Sì che adesso è finita.
La cucina è tutta vuota senza lo Splendore trasparente delle Plia, di quando il Design, ci aveva… Più Senso, ancora permeato dalla negazione temporanea del Bauhaus.
La mia dote è al sicuro in valigia, e verrà con me: s’è arricchita dell’apribottiglie che usavo – ahi, compagno! giocando nella Birroteca di Cheese: le due ciotole Profane perché non ne ricordo il nometto Francese [più nobile. Com’è Chef; loro adesso Stanno… Come i semini… Aspettano d’impiantarsi nella mia vita nuova, provvisoria. E improvvisa.

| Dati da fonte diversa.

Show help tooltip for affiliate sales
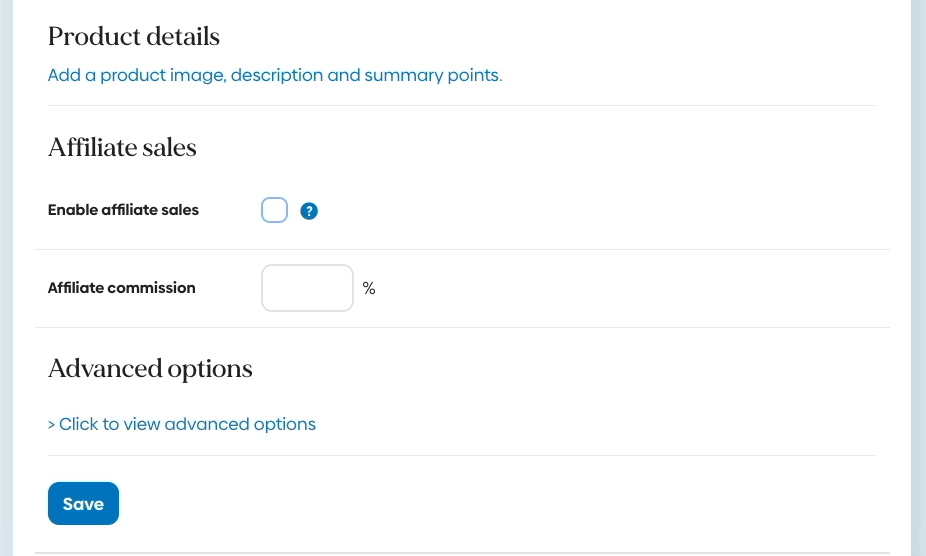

Adesso siedo sul letto, Sfatto assassinato in doga III. Il materasso scivolato verso i piedi è tutto grigio, e grigioblu com’è Fuori, e nevica… Rassettando, ho rivisto di quando scrivevi E s’Amarono Così, Sospesi su un Filo di Neve – Maxence Fermine. e promesse d’andare… Nell’Ottocento… Prima di ogni rivoluzione, quando i contorni d’Ognuno di Noi erano in nebbia soltanto Sfumati negli occhi dell’altro, annebbiati come le promesse: incerte, ed assai traballanti, sorelle dispari dell’inganno dolcissimo. Noi non ci conoscevamo, e ricondurci come personaggi in mondi che non esistevano, fermi all’apparenza stereotipa, era Abbastanza e soddisfacente, per sé. Adesso noi siamo due persone, pensavo, compenetrate; esistono queste in sfaccettature Diverse e Tante, e in alcune di queste compartecipiamo della Stessa Sostanza.

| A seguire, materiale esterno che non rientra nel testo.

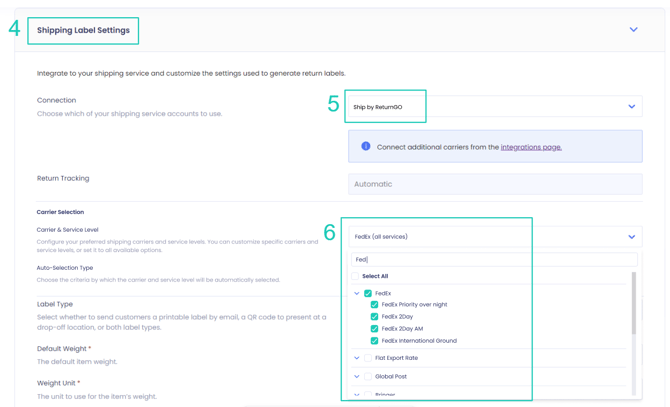
Task: Close the FedEx (all services) carrier dropdown
Action: (x=631, y=237)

Io e te abbiamo costruito della nostra carne di Spirito un altro, reale e presente e nondimeno effimero – forse – ed incerto… Un altro… Mondo Bellissimo, effimero e incerto al futuro [Ché vive, di Presente. E al Presente lo sento, aleggiarmi nel naso (è il tuo REM, che ritorna sfuriato e Carezza) ed intorno… Mi alita, sul collo, mentre è freddo Dovunque [lui Dovunque io sia mi fa caldo, e mi protegge, e mi stimola ad Essere. E a donare i miei tratti belli – pochi – alle cause più giuste, alla causa del Mondo All’odore Esistente e alla Scala, costruita da noi, da un mattone ciascuno, incastrati nei secoli dei giorni… Che va al Cielo del Latte, dell’hiphop dell’Arte[del Cielo, delle Torte di Pane. Il nostro mondo nel mondo reale, ché è parte del Mondo Reale ma in cui noi siamo al centro e irradiamo, è al Centro, dei miei pensieri e delle azioni Remote. Questo mondo viene a galla nel resto del Mondo Quando ti evoco da lontano con il profumo, quando Stringo certi oggetti e bevo il Matcha, per te Esiste? Rivangando nei ricordi e perscrutando, i segni cicatriziali delle Predizioni. Esiste.
Resteranno qui abbandonati, ora che me ne vado e non faccio compagnia, un vasetto con scritta in tedesco – il crucco, il tuo amico di sempre, la specie più Eletta – che recita “… Mandeln… Cay… eff…” boh, ma si porta Di dentro al panciotto Di vetro pastiglie Leone e un elastico in fronte; ed una scatola di scrauso Twinings di cui scrissi qualche giorno fa. Contiene, oltre a del cattivo Earl Grey, due bustine di Tazo e qualche Pompadour.
Me ne preparo una, io il tè, immagina lo shock! E rimiro tutta la mia vita recente è possibile, che sia tutta qui?: nel ghetto, in cantina, di un Metro Quadro e rotti.